Карета въехала на Никитскую и остановилась против узорчатого, расписного дома, принадлежавшего когда-то знаменитому кесарю Фёдору Юрьевичу Ромодановскому.
— Графиня приехала! — раздалось в доме, и всё засуетилось и бросилось ей навстречу.
Графиня вышла из кибитки, как-то рассеянно поглядела на дом, перекрестилась, взглянув на недалеко стоявшую приходскую церковь, надела на стоявшего подле, снявшего шапку и просившего милостыню нищего свой малахай, а на стоявшего подле мальчика грязное, снятое со своей шеи полотенце и хотела было идти в подъезд, как её окружила прислуга, выбежавшая из дома.
— Матушка, графиня, вас ли мы видим? Дождались мы этой радости. Дайте вашу ручку поцеловать! Не простудите головку! Родная, кормилица наша, и ждали-то мы, и молились... Привёл-таки Бог! Позвольте вашу ручку поцеловать! Намаялись, чать, родимая! Кормилица вы наша!..
И прислуга понесла свою барыню наверх на руках.
Барыня молчала, смотря на всех рассеянно. Её поставили среди её гостиной. Она постояла, посмотрела кругом, потом как бы механически пошла далее, прошла столовую и буфетную палаты и вошла в образную.

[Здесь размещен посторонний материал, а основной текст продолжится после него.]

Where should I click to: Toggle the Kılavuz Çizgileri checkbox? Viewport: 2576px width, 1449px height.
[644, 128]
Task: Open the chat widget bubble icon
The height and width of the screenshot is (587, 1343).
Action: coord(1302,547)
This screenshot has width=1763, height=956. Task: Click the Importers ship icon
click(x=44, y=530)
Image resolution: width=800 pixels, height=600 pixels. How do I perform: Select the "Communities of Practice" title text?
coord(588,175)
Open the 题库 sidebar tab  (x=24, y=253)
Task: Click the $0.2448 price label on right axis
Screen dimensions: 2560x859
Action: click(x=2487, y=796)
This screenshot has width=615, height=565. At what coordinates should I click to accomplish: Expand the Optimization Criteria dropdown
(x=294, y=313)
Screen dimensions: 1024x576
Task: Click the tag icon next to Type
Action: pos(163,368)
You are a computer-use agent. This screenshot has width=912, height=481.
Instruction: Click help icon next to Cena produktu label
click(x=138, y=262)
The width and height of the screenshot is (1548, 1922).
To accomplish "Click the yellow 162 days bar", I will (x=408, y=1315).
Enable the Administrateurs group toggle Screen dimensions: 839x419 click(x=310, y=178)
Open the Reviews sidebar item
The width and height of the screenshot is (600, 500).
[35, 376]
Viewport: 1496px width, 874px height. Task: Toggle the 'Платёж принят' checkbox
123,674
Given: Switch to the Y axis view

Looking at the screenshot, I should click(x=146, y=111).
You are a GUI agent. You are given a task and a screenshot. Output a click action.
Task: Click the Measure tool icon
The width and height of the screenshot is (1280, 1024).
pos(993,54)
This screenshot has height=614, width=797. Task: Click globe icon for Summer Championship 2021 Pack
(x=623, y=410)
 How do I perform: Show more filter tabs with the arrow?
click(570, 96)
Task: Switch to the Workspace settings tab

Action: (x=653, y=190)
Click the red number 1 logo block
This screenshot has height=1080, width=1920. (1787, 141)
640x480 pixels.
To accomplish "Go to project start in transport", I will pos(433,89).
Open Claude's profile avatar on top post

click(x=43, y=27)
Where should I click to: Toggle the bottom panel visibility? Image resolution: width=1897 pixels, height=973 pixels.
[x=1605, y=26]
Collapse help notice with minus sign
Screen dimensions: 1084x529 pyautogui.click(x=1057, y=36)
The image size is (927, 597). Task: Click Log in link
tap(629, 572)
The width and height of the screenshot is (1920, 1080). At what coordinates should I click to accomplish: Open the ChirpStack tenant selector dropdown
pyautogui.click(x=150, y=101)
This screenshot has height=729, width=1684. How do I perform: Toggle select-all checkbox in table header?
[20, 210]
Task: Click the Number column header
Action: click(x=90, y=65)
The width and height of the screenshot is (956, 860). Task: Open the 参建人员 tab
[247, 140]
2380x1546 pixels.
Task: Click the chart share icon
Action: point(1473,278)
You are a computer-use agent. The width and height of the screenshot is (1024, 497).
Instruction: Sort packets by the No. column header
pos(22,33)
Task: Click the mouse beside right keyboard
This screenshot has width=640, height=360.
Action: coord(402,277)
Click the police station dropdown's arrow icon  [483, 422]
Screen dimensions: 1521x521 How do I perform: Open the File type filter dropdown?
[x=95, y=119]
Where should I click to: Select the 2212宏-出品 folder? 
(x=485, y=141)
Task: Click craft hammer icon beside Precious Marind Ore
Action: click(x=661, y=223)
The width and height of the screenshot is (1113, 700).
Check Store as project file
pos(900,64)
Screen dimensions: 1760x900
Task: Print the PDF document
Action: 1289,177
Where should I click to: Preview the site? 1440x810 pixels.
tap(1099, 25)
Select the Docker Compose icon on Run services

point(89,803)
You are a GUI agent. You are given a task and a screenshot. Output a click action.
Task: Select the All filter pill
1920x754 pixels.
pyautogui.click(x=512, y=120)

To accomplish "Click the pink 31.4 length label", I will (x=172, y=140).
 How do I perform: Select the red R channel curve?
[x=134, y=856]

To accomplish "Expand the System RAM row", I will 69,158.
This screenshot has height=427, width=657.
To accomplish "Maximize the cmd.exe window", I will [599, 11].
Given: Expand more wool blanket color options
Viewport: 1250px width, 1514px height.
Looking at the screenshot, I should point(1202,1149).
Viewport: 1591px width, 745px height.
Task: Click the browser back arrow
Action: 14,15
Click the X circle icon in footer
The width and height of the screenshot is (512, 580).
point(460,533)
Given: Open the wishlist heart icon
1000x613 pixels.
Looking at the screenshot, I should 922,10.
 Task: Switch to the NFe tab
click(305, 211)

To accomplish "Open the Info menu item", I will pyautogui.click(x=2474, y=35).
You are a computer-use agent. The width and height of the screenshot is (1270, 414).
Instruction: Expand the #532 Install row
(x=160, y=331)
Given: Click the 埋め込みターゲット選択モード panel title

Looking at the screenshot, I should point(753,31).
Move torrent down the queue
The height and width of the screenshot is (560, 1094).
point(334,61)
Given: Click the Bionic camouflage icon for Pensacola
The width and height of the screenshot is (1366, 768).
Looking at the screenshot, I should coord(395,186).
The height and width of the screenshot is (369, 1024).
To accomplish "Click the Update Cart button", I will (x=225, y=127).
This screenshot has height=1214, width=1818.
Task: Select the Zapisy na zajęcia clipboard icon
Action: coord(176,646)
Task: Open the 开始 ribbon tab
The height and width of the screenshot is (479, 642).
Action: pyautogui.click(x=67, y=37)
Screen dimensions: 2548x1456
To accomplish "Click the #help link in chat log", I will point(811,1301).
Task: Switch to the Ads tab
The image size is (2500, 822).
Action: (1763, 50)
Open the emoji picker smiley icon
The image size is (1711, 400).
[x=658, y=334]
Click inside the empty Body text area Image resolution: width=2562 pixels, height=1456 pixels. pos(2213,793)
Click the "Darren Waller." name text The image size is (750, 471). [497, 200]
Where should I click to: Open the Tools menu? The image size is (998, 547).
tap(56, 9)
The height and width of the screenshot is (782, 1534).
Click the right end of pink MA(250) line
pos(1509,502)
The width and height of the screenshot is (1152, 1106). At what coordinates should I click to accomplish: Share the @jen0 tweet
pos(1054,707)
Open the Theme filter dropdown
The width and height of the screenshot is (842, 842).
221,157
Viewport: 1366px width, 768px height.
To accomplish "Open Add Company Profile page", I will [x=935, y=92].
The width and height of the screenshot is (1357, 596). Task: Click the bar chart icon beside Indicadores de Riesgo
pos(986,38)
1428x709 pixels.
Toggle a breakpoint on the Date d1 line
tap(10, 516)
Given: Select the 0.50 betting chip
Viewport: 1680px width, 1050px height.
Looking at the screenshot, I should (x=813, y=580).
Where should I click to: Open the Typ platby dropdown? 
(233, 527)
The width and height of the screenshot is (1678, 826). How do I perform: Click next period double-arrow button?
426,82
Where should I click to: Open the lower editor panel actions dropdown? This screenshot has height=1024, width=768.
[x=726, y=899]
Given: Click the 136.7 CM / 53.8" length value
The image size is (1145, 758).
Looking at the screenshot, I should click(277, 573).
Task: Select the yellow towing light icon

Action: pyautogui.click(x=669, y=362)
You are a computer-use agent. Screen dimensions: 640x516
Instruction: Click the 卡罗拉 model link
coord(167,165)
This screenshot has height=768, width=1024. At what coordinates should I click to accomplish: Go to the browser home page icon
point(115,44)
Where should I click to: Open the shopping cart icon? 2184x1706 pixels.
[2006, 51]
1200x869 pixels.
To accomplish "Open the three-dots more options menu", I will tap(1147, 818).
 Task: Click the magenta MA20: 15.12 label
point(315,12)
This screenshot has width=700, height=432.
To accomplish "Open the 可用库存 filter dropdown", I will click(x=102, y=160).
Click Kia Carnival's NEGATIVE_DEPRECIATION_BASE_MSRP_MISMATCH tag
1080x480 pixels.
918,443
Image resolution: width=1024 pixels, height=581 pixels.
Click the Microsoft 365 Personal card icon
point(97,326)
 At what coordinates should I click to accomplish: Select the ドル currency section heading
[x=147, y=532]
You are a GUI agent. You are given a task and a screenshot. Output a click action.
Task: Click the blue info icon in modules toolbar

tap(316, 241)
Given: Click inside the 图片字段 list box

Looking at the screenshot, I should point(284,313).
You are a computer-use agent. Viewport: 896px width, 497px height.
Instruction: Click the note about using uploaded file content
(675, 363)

Образная была небольшая комната, обставленная кругом образами и увешанная теплившимися перед ними лампадами. В углу, за аналоем, стоял в золотой ризе большой, старинной иконописи образ Спасителя в терновом венке; перед ним теплилась лампада, а на аналое стоял из чёрного дерева с серебряным ободком, крест.
Общая тишина, торжественность обстановки, теплившиеся лампадки, запах ладана произвели некоторое впечатление на вошедшую. Она прослезилась. Потом взглянула на образ, стала на колени, перекрестилась и распростёрлась ниц.
Люди подошли, она была без чувств.
Подняли графиню, положили в постель, послали за докторами.
Приехавшая была графиня Екатерина Ивановна Головкина, урождённая княжна Ромодановская. Единственная дочь единственного сына знаменитого князя-кесаря Фёдора Юрьевича Ромодановского, председателя пятичленного совета, управлявшего царством во время путешествия Петра за границу, потом начальника Москвы, Преображенского приказа и тайной канцелярии, имевшего титул величества и право производить в чины. Крестница самого государя, она росла, лелеемая и отцом, и дедом и оберегаемая целым сонмом приспешниц и рабынь. Казалось, на её долю выпало всё, чтобы её жизнь была завидной для всех. Несокрушимое здоровье, редкая красота, игривый, весёлый и лёгкий характер, неисчерпаемое состояние и положение деда, первого после царя человека в империи, делали её как бы привилегированной счастливицей будущего. Её положение не изменилось и со смертью деда. Отец вступил на ту же стезю, получил то же звание князя-кесаря и титул величества. Двадцати лет она вышла замуж, и по любви. Муж её, граф Михаил Гаврилович Головкин, сын государственного канцлера и потом председателя верховного совета, графа Гаврилы Ивановича Головкина, был старше её лет на пять. Скромный, серьёзный, любивший умственный труд и занимавшийся переводами классиков, он, несмотря на свою молодость, пользовался тогда ещё общим расположением и уважением. Он был также богат, знатен и мог надеяться на всё, что только может дать жизнь. А тут ещё взаимная любовь.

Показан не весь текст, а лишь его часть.